_Your instructions:_
Copy each line from the entries that the word "computer" appears in.

*****

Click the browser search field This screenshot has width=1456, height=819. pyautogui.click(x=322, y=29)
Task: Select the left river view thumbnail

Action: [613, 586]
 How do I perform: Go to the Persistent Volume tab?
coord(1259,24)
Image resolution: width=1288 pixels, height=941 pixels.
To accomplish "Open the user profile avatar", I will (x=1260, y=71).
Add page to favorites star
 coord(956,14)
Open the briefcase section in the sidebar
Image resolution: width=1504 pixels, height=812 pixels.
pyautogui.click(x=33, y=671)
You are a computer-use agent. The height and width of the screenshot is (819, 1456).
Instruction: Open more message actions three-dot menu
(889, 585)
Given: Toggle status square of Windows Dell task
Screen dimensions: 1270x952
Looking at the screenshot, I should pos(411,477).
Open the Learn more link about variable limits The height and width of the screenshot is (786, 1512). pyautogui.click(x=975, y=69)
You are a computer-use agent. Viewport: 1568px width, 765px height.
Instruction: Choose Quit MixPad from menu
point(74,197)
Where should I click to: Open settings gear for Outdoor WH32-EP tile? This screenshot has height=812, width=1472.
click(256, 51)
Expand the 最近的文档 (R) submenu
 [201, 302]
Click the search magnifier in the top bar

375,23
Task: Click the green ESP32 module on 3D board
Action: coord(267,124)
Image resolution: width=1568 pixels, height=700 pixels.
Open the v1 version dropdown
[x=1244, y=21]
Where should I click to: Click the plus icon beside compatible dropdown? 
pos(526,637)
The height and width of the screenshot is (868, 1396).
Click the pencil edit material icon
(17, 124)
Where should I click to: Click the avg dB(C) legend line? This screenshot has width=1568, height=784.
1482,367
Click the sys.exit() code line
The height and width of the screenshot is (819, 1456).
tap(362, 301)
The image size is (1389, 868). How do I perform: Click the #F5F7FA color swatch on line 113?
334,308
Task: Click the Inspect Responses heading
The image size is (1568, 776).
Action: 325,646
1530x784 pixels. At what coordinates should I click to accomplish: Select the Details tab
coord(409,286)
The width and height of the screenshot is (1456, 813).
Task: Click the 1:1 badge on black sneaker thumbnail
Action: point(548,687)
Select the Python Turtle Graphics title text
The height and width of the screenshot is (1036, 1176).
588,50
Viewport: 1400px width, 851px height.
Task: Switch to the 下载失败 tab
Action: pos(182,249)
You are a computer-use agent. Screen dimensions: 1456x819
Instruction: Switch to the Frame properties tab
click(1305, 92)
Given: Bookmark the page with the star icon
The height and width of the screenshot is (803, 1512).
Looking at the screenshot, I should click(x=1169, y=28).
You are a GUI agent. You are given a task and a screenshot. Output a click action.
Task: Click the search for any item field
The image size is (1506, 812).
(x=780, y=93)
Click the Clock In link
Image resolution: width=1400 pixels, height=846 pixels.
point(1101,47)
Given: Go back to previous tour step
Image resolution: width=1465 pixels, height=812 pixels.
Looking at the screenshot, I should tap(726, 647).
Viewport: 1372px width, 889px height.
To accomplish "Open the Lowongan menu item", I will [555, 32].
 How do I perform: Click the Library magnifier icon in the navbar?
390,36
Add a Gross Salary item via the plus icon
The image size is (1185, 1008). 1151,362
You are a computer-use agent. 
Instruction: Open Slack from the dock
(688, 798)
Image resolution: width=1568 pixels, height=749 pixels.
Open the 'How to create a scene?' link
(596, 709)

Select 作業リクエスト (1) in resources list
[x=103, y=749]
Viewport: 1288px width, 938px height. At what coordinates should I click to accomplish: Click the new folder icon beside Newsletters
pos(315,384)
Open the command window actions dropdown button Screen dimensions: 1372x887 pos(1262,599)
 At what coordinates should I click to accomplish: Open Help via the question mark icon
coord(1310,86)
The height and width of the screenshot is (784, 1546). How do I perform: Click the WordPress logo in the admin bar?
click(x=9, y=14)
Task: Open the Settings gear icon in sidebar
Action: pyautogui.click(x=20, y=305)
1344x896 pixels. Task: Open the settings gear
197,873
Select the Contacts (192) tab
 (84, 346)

*****

_Result for this task:_
You are a computer-use agent. The height and width of the screenshot is (819, 1456).
You are a computer-use agent. Viewport: 1568px width, 765px height.
You are a computer-use agent. Screen dimensions: 1456x819
You are a computer-use agent. 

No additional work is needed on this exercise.